__EXERCISE DESCRIPTION__:
Transcribe the lines of every record below word for word, omitting the pictures from your answer.

__RECORDS FOR THE TASK__:

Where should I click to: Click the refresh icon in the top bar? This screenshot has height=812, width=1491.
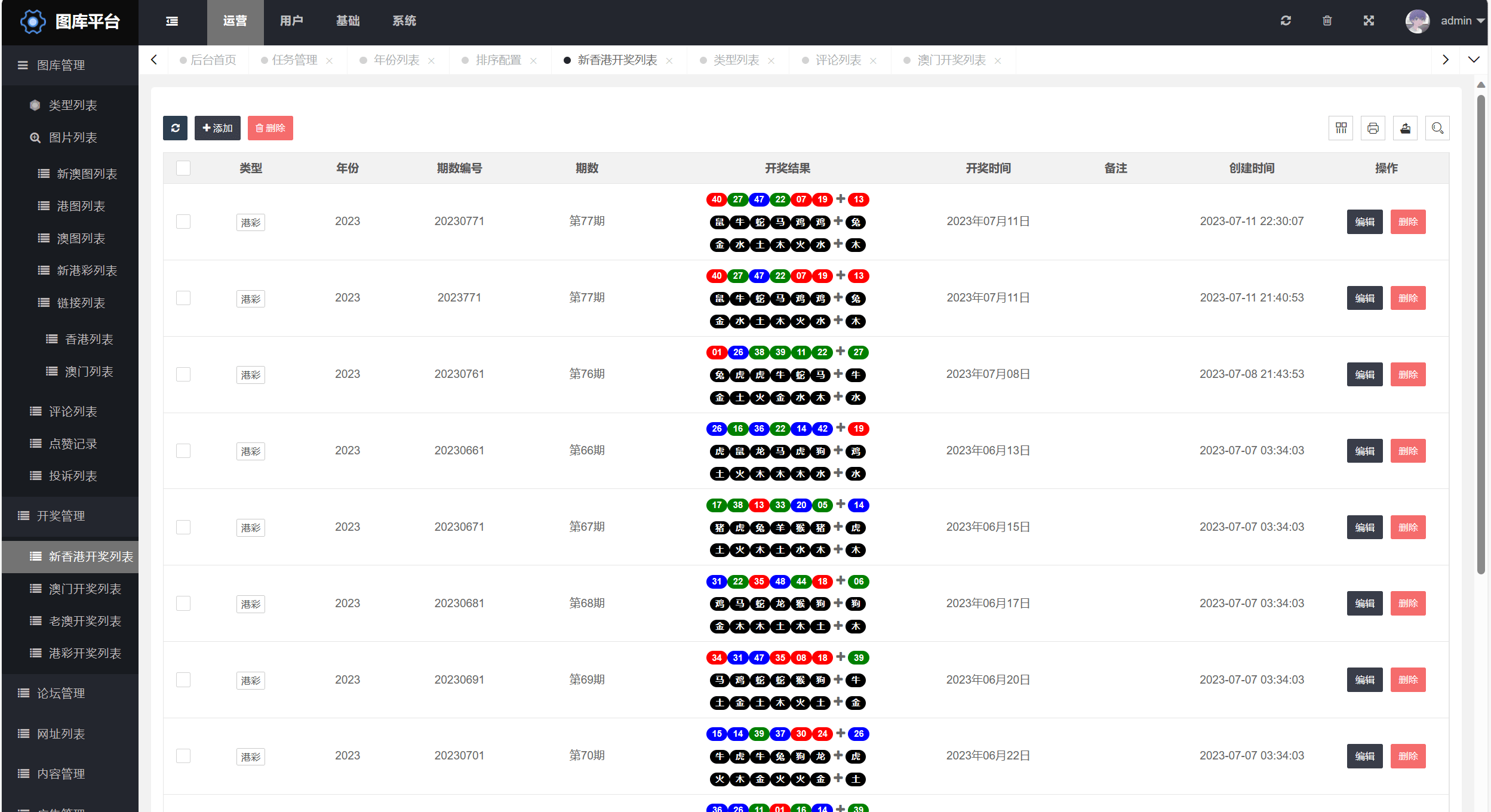click(1286, 21)
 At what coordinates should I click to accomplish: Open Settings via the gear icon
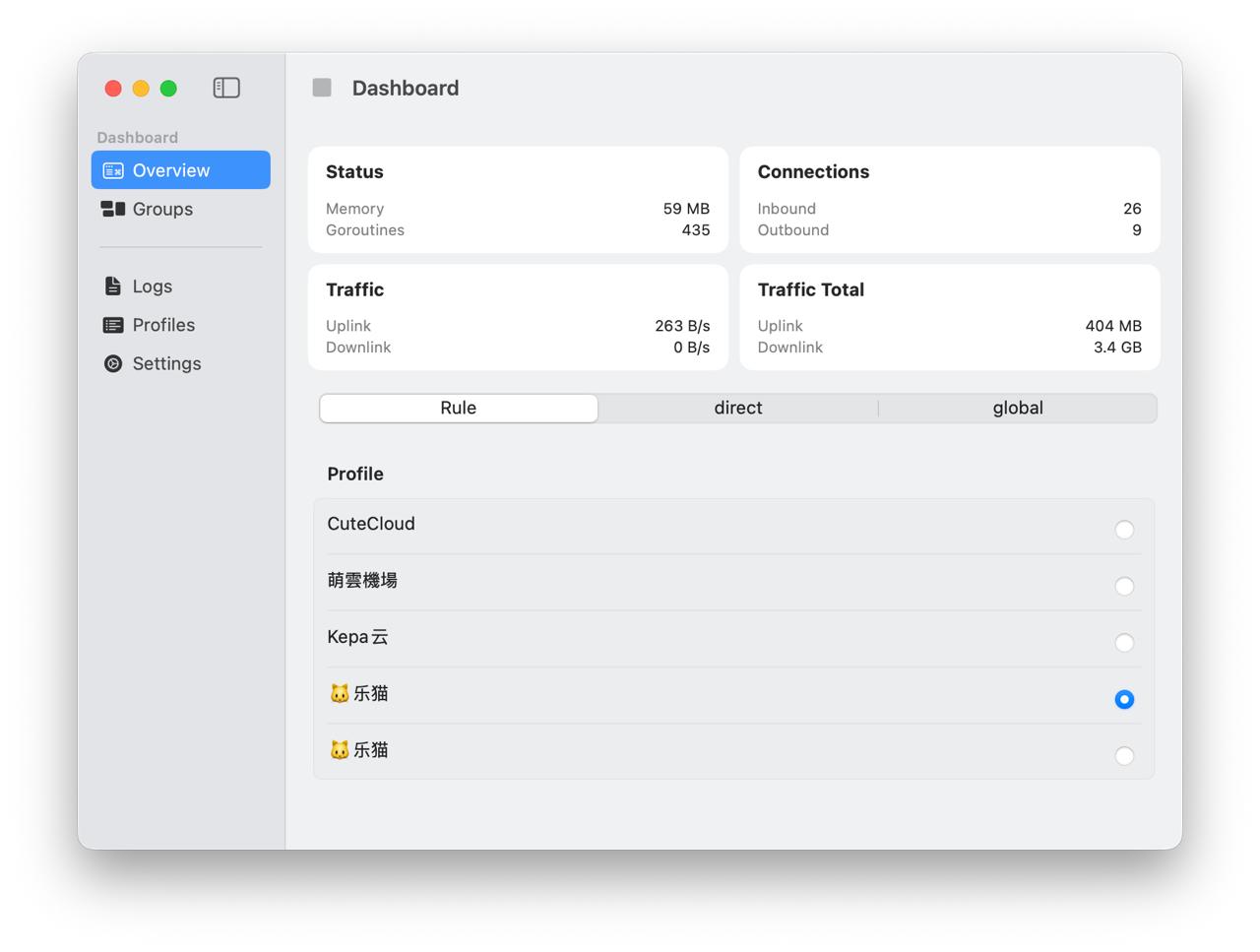pyautogui.click(x=113, y=363)
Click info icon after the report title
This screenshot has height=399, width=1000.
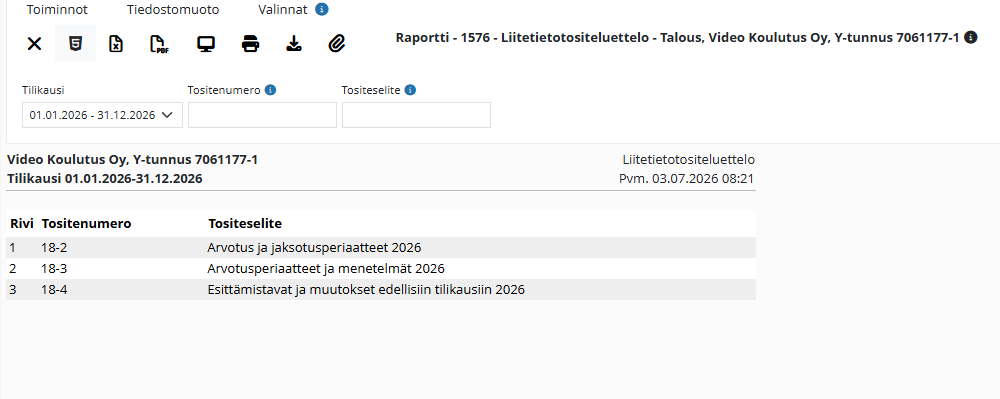tap(971, 38)
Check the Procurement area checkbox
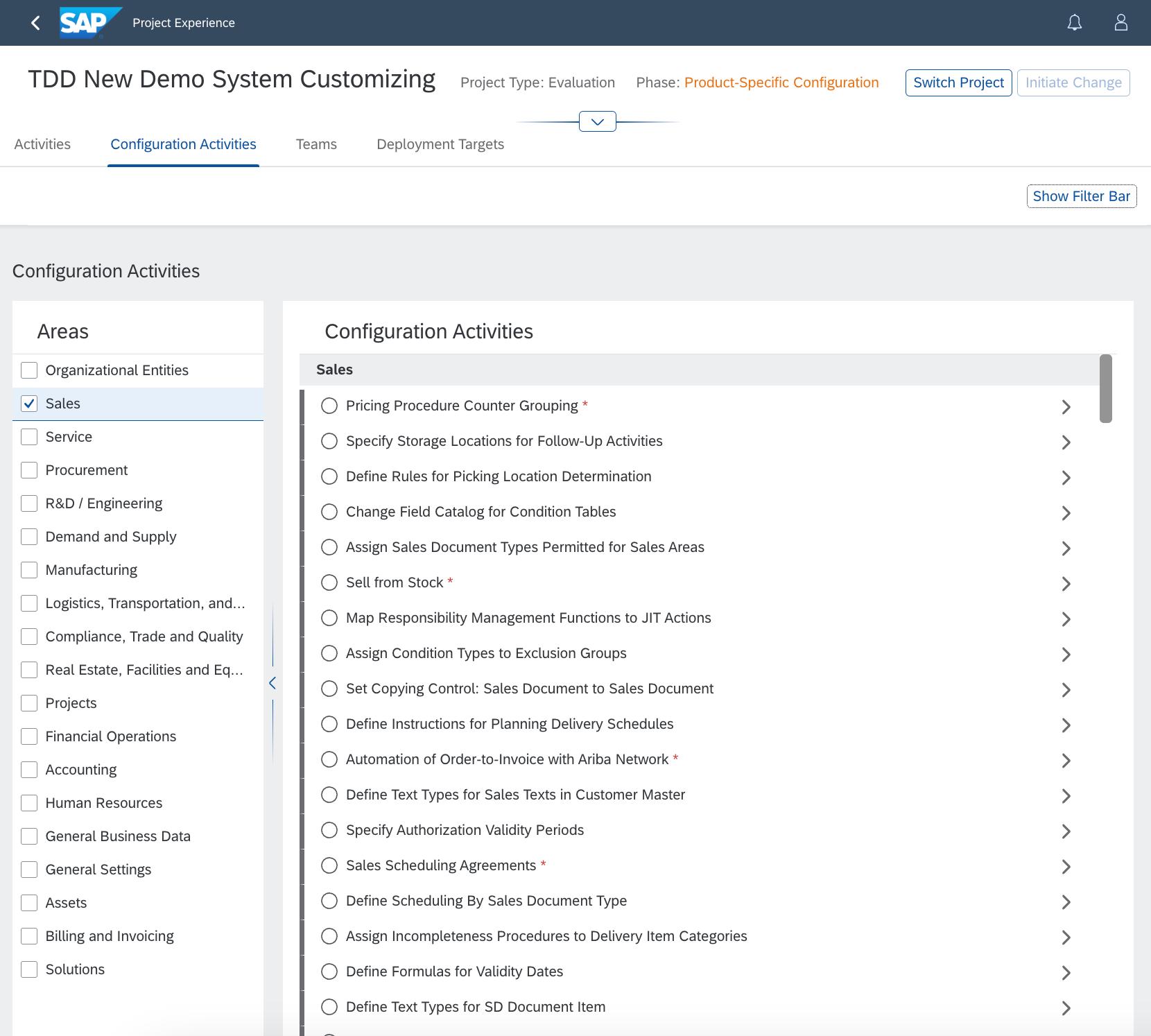Image resolution: width=1151 pixels, height=1036 pixels. (x=29, y=470)
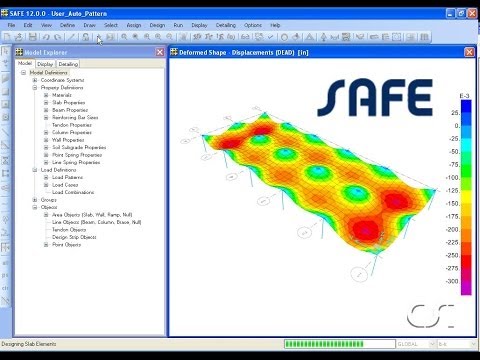Screen dimensions: 480x360
Task: Click the lock/unlock model icon
Action: (x=86, y=37)
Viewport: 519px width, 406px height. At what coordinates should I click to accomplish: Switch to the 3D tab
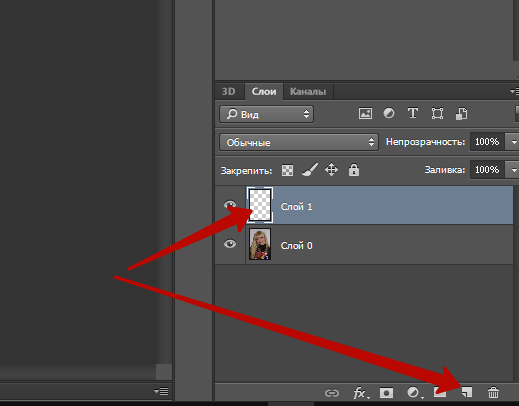click(x=229, y=91)
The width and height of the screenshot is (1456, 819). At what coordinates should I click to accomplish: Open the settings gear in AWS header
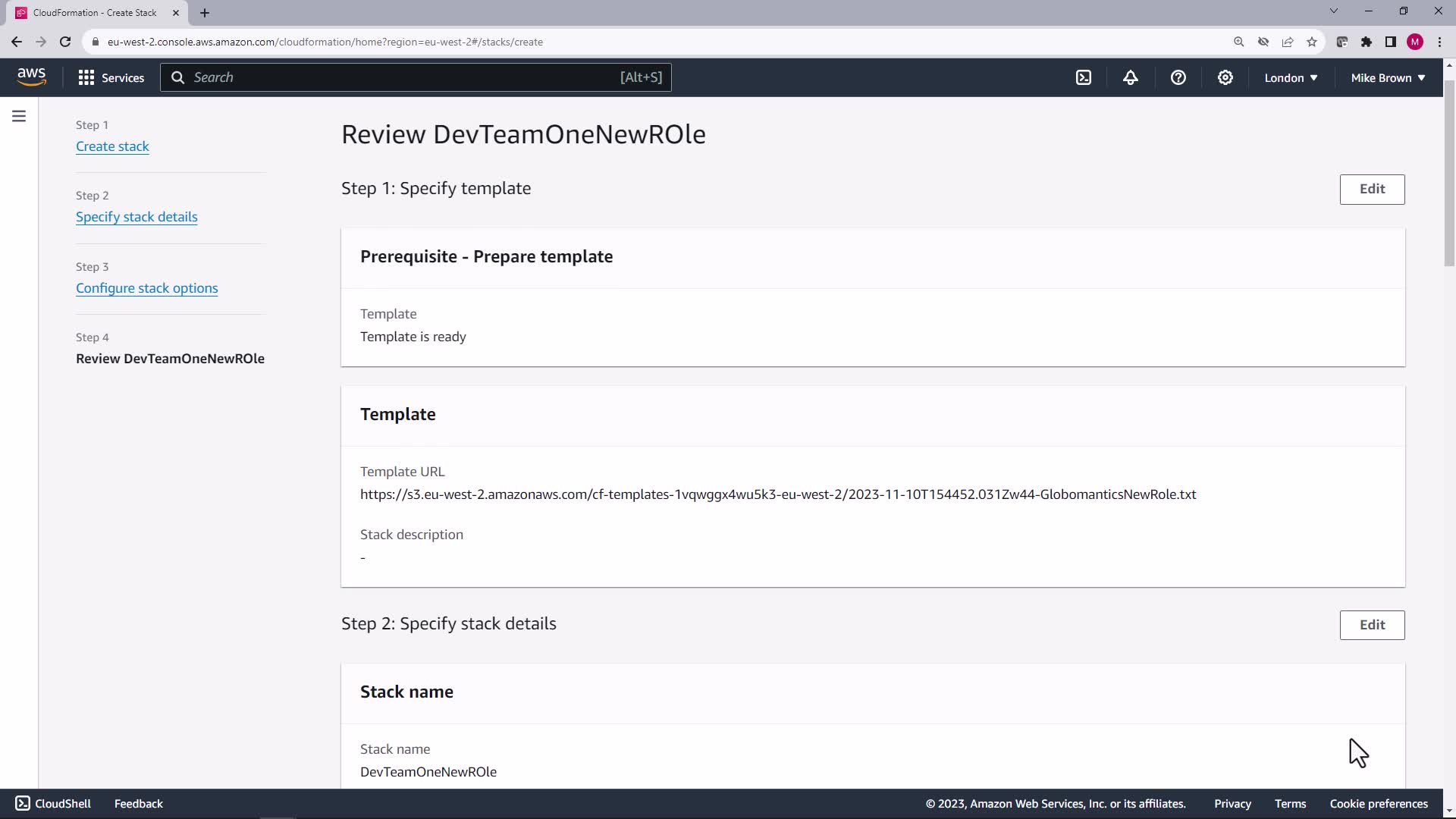pos(1225,77)
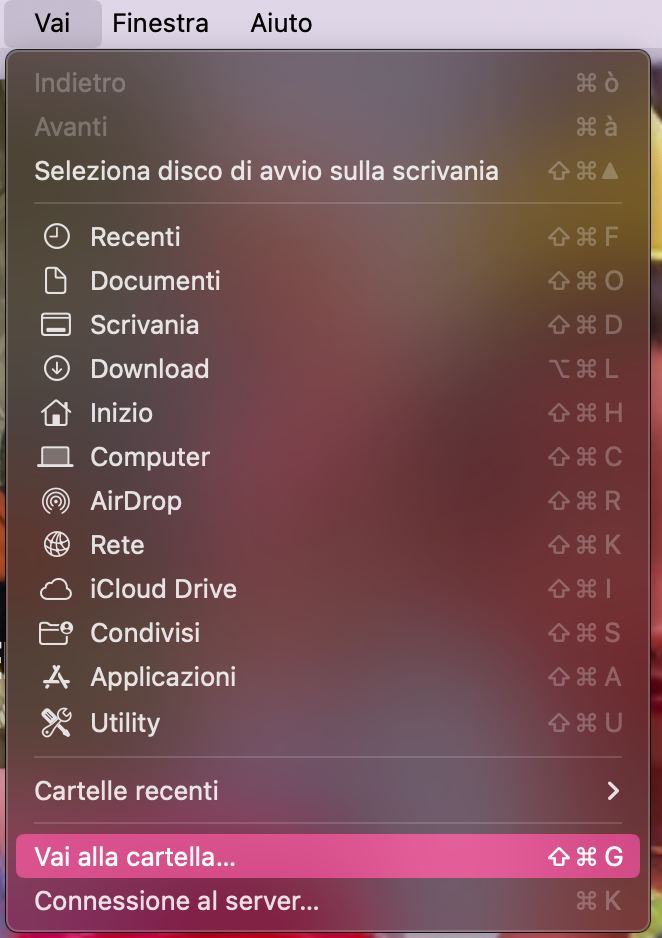This screenshot has height=938, width=662.
Task: Open iCloud Drive via the cloud icon
Action: 56,589
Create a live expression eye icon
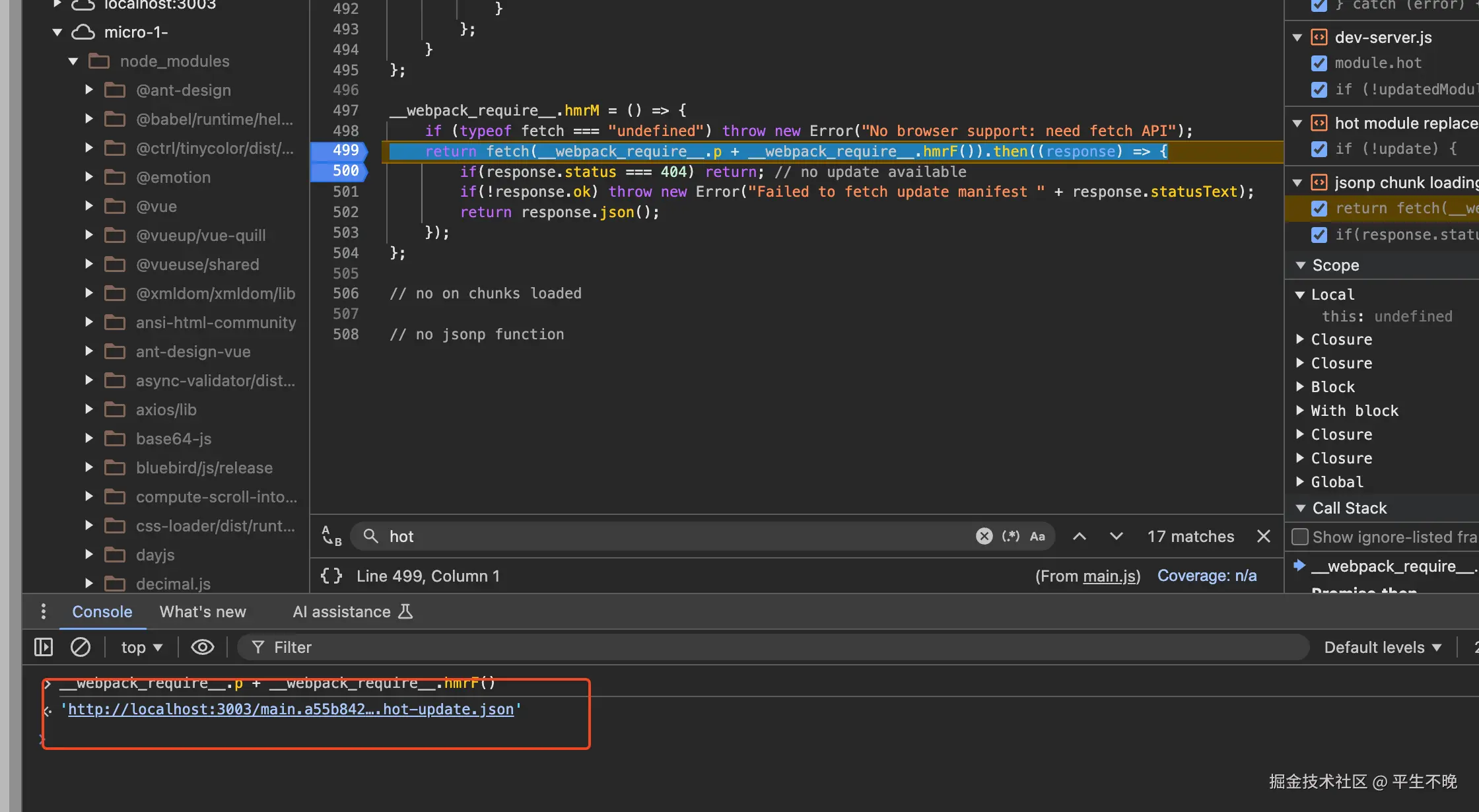Image resolution: width=1479 pixels, height=812 pixels. (203, 647)
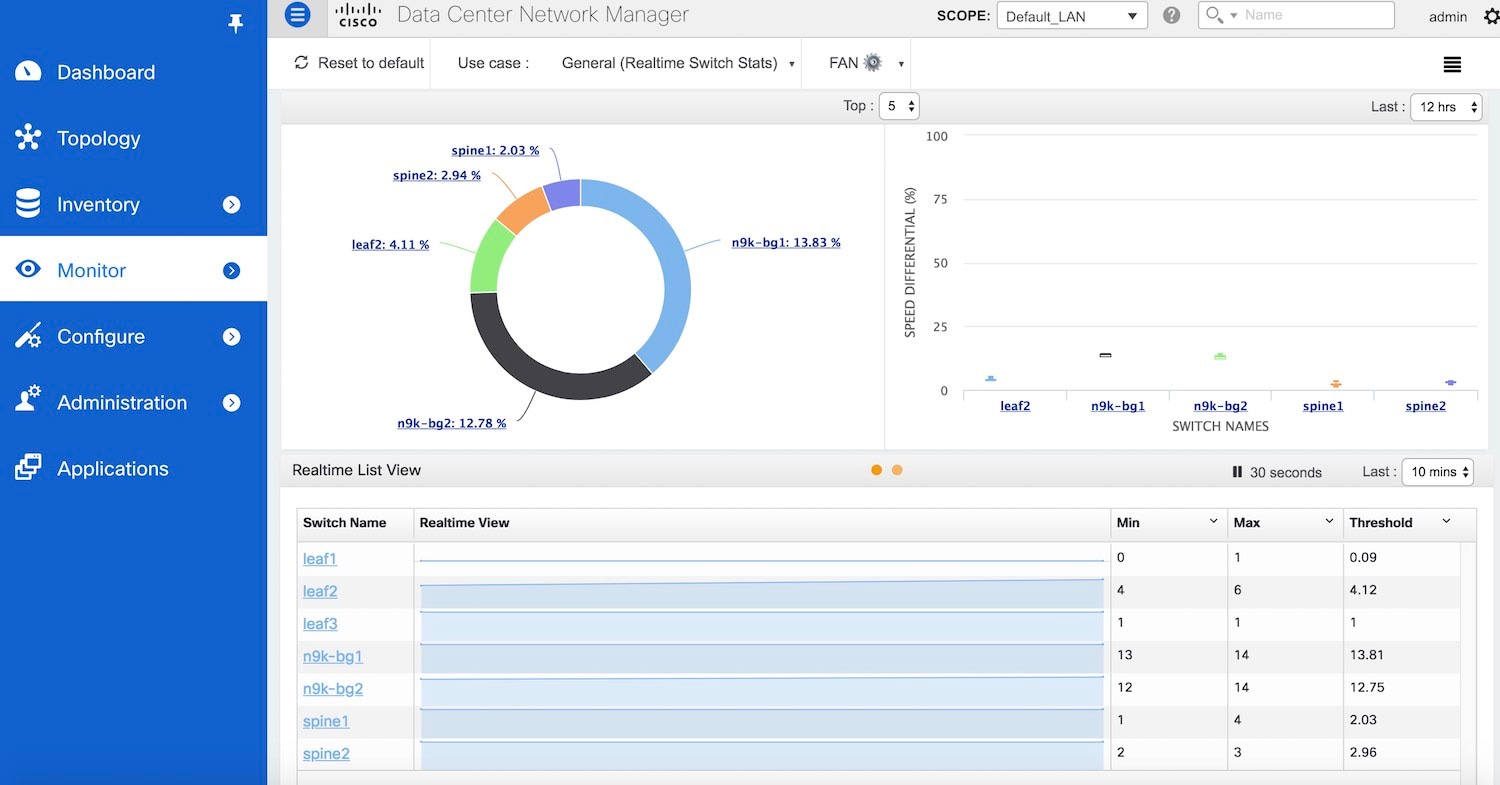The image size is (1500, 785).
Task: Change the Top 5 stepper value
Action: pos(898,106)
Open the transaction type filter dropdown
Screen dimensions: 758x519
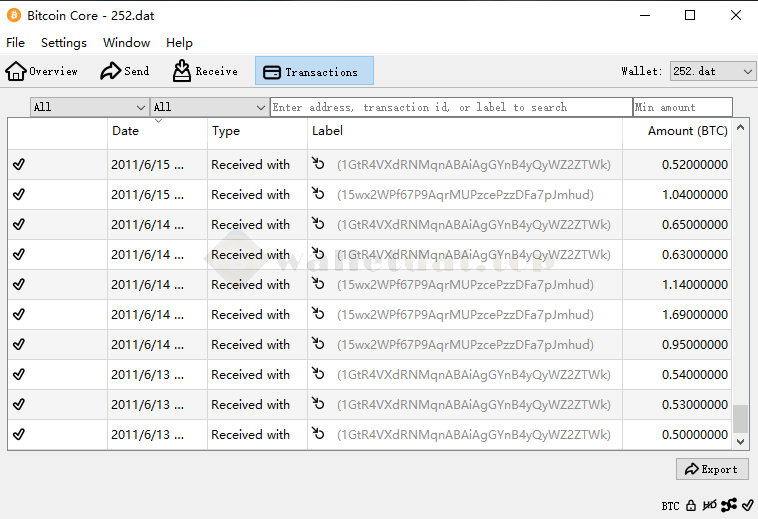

__RESPONSE TO THE EXERCISE__:
Where should I click to: Click the refresh icon in the top bar? This screenshot has height=812, width=1491.
click(1286, 21)
 At what coordinates should I click to accomplish: Open Settings via the gear icon
pyautogui.click(x=113, y=363)
Click info icon after the report title
This screenshot has height=399, width=1000.
tap(971, 38)
Check the Procurement area checkbox
Image resolution: width=1151 pixels, height=1036 pixels. (x=29, y=470)
Screen dimensions: 480x360
Task: Click the lock/unlock model icon
Action: (x=86, y=37)
Viewport: 519px width, 406px height. At what coordinates should I click to accomplish: Switch to the 3D tab
click(x=229, y=91)
The width and height of the screenshot is (1456, 819). At what coordinates should I click to accomplish: Open the settings gear in AWS header
pos(1225,77)
This screenshot has height=938, width=662.
Task: Open iCloud Drive via the cloud icon
Action: 56,589
Create a live expression eye icon
Image resolution: width=1479 pixels, height=812 pixels. (203, 647)
The image size is (1500, 785).
Task: Change the Top 5 stepper value
Action: pos(898,106)
Open the transaction type filter dropdown
Screen dimensions: 758x519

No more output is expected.